Sacó el teléfono. Llamó a Lucía.

—Lucía… ¿qué está pasando? ¿Dónde estás? ¿Por qué hay gente extraña en nuestra casa?

—Lucía, ¿vienes?— se escuchó la voz de un hombre al fondo.

—¡Ahora, cariño!— respondió ella alegremente. Luego, en el teléfono: —¿Quién es, disculpe?

—¡Lucía! ¡Soy yo, Esteban!

—¿Quién? ¿Esteban? ¿Estás de broma? Cinco años sin saber de ti, y de repente apareces…

—¡¿Qué cinco años?! ¡Solo salí a comprar hace un par de horas!

—Te fuiste el día del aniversario y desapareciste. Ni una palabra. Tuve que vender el piso, no podía sola. Los niños crecieron. Tenemos otra vida. Estoy casada. Vivimos en la casa de mi esposo…

—¡Espera! ¡¿Qué estás diciendo?!— las lágrimas le ahogaban—. ¿Esto es una broma? ¿Una alucinación?

—No, Esteban. Tú llevaste años bromeando con nosotros. Pero hoy probaste tu propia medicina…

Y entonces… entraron los niños, Lucía, los vecinos, los amigos. Entre risas y aplausos.

—¡Sorpresa!— gritaron al unísono.

A Esteban le flaquearon las piernas. Miró alrededor— rostros conocidos. Todo un montaje, como en una obra de teatro.

—Fue una broma— confirmó Lucía—. La planeamos durante medio año. Queríamos que sintieras lo que es estar en el pellejo de aquellos a quienes gastas bromas.

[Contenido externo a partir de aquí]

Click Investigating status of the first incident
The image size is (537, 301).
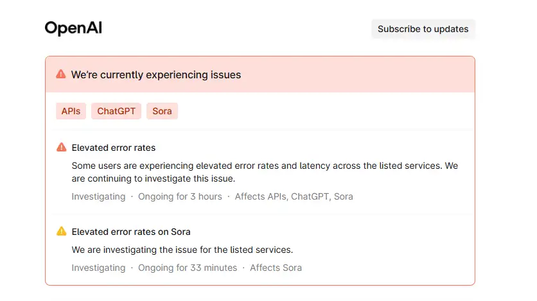(x=98, y=196)
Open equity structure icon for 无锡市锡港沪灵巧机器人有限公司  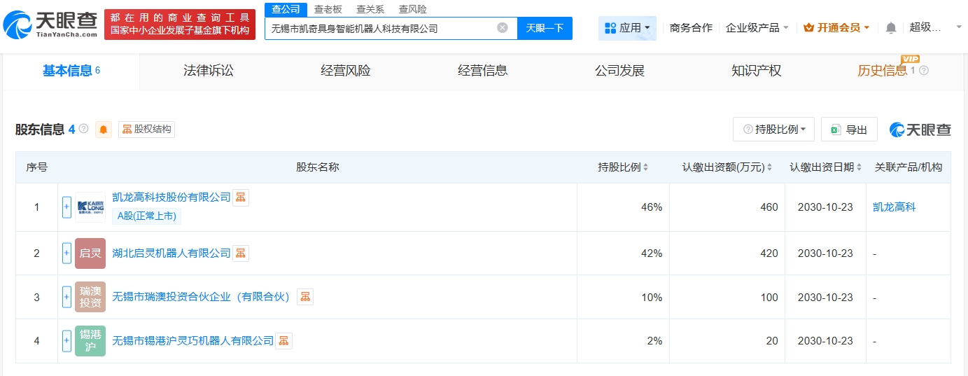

—Estáis… locos…— susurró él, con manos temblorosas buscando unas pastillas para los nervios.

—Te presento a Antonio y María. Actores del teatro de la ciudad. Hicieron un papel increíble.

—¿Y el timbre? ¿Y la cerradura?

—Antonio es manitas. Cambió la cerradura y el timbre. Todo según el guión.

—¿Y la voz al teléfono?

—Mi hermano Raúl. Se tapó la boca con un pañuelo para que no reconocieras su voz.

Esteban se desplomó en la cama, mientras Lucía le alcanzaba un vaso de agua con dulzura.

—Mamá— susurró Javier—, creo que nos pasamos un poco…

—Espero que por fin entienda lo que se siente al ser el blanco de una broma. Creo que ahora las travesuras se acabarán.

Y, en efecto, lo entendió. Para siempre.